Siddiqui Tarique, Ren Xiang, Parameswaran Aditya, Han Jiawei
University of Illinois at Urbana-Champaign, Urbana, IL, USA.
Proc ACM Int Conf Inf Knowl Manag. 2016 Oct;2016:871-880. doi: 10.1145/2983323.2983828.
Given the large volume of technical documents available, it is crucial to automatically organize and categorize these documents to be able to understand and extract value from them. Towards this end, we introduce a new research problem called Facet Extraction. Given a collection of technical documents, the goal of Facet Extraction is to automatically label each document with a set of concepts for the key facets (, application, technique, evaluation metrics, and dataset) that people may be interested in. Facet Extraction has numerous applications, including document summarization, literature search, patent search and business intelligence. The major challenge in performing Facet Extraction arises from multiple sources: concept extraction, concept to facet matching, and facet disambiguation. To tackle these challenges, we develop FacetGist, a framework for facet extraction. Facet Extraction involves constructing a graph-based heterogeneous network to capture information available across multiple sentence-level features, as well as context features. We then formulate a joint optimization problem, and propose an efficient algorithm for graph-based label propagation to estimate the facet of each concept mention. Experimental results on technical corpora from two domains demonstrate that Facet Extraction can lead to an improvement of over 25% in both precision and recall over competing schemes.
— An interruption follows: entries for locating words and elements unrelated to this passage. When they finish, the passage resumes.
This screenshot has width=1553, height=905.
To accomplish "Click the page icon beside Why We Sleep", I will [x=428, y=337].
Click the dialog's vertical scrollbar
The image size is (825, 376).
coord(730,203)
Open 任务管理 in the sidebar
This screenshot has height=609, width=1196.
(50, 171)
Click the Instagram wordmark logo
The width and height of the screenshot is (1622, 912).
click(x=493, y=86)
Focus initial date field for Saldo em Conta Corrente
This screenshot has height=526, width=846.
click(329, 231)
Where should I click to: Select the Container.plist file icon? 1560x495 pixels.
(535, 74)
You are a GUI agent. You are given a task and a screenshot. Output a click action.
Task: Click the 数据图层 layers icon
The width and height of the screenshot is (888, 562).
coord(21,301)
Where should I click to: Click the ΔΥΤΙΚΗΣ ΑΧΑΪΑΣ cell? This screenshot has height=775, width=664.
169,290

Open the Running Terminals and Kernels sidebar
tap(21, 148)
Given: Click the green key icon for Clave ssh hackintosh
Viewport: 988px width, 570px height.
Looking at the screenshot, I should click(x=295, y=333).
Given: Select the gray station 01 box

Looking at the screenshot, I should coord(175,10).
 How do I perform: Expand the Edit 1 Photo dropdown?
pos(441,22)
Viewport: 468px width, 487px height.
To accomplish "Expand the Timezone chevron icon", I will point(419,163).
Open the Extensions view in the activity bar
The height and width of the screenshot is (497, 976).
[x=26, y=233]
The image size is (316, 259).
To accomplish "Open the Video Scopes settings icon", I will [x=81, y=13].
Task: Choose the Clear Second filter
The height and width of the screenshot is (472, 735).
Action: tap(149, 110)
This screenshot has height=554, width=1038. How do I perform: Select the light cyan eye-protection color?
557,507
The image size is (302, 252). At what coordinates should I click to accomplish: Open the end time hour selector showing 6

鉴于现有大量技术文档,自动对这些文档进行组织和分类对于理解并从中提取价值至关重要。为此,我们引入了一个名为“方面提取”的新研究问题。给定一组技术文档,方面提取的目标是用一组人们可能感兴趣的关键方面(如应用、技术、评估指标和数据集)的概念自动标记每个文档。方面提取有许多应用,包括文档摘要、文献搜索、专利搜索和商业智能。执行方面提取的主要挑战来自多个方面:概念提取、概念到方面的匹配以及方面消歧。为应对这些挑战,我们开发了FacetGist,一个方面提取框架。方面提取涉及构建基于图的异构网络,以捕获跨多个句子级特征以及上下文特征的可用信息。然后,我们制定一个联合优化问题,并提出一种基于图的标签传播的高效算法,以估计每个概念提及的方面。来自两个领域的技术语料库的实验结果表明,与竞争方案相比,方面提取在精确率和召回率方面都能提高超过25%。